Gersten-Vassilaros has a knack for dialogue. Her characters are relatable even when aggravating. Tessa begins almost every sentence with "Catoni says," just like every crushing teenager would precede the words of her "wise" sage of a boyfriend, while the adults put into cohesive words the fears that most have about being lost, especially when bound by adult responsibilities.

The cast is stellar. Westfeldt, with her high-pitched voice and defiant stare, manages to convey both vulnerability and resolve. Tenney viably portrays a man on the verge of another nervous breakdown. His mood swings and acts of aggression demonstrate the stress that is breaking his character's back.

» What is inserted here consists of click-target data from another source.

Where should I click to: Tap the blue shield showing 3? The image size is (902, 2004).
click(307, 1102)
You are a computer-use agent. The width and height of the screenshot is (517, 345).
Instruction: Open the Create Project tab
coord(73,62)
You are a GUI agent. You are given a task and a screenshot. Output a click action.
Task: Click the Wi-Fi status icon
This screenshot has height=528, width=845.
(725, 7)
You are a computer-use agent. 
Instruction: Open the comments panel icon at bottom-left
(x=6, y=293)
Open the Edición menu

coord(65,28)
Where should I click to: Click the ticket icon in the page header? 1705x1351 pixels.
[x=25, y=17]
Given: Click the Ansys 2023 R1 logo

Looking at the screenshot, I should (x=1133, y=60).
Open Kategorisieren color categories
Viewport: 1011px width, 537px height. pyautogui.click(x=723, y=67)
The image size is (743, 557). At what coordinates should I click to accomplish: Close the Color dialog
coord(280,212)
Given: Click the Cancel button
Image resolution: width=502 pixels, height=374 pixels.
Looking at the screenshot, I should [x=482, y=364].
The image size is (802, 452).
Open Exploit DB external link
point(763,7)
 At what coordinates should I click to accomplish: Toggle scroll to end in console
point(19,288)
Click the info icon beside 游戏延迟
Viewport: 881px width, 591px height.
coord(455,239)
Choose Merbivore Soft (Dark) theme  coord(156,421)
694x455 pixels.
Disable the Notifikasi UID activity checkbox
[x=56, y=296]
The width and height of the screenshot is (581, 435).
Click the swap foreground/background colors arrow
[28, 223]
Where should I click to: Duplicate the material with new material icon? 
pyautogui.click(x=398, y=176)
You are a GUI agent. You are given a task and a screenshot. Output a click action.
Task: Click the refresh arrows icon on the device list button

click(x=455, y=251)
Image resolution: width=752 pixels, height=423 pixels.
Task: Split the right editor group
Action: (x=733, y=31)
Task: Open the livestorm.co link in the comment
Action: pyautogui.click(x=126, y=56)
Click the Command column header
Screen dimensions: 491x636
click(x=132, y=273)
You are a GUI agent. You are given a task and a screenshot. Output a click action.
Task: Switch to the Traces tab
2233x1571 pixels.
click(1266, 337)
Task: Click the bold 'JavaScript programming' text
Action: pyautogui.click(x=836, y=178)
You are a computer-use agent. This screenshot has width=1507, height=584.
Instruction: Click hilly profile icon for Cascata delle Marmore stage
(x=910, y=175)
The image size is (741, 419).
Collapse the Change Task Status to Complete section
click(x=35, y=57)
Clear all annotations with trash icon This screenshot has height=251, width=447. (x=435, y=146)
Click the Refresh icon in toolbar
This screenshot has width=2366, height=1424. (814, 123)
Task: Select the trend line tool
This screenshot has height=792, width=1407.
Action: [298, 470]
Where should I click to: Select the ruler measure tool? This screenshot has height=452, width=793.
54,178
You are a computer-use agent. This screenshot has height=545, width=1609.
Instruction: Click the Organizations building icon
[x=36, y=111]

Burton portrays the man-child, everyone's Jiminy Cricket, who has become both the confessor and the codependent. Though his role appears to be more of a catalyst than a fully formed character, Burton infuses Jonathan with a familial charm. Robinson is the perfect petulant child, combative and dismissive to the parents, but still filled with wonder toward her future.

Rando keeps the tension tight with visual and auditory cues like overlapping dialogue, and a creaking roof on the verge of collapse, to represent the family structure's poor health. Derek McLane's cabin living room set is both opulent and emotionless, beautifully decorated, but lacking warmth. Jaymi Lee Smith lights the set backdrop to make the snow seem realistic and dooming.

The Yuppies of today have learned nothing from those who crashed and burned in the 1980s. The family unit is fragile and takes interdependence to thrive. In Big Sky the natural order will take away all of Jen and Jack's distractions, so they can start again and create something solid.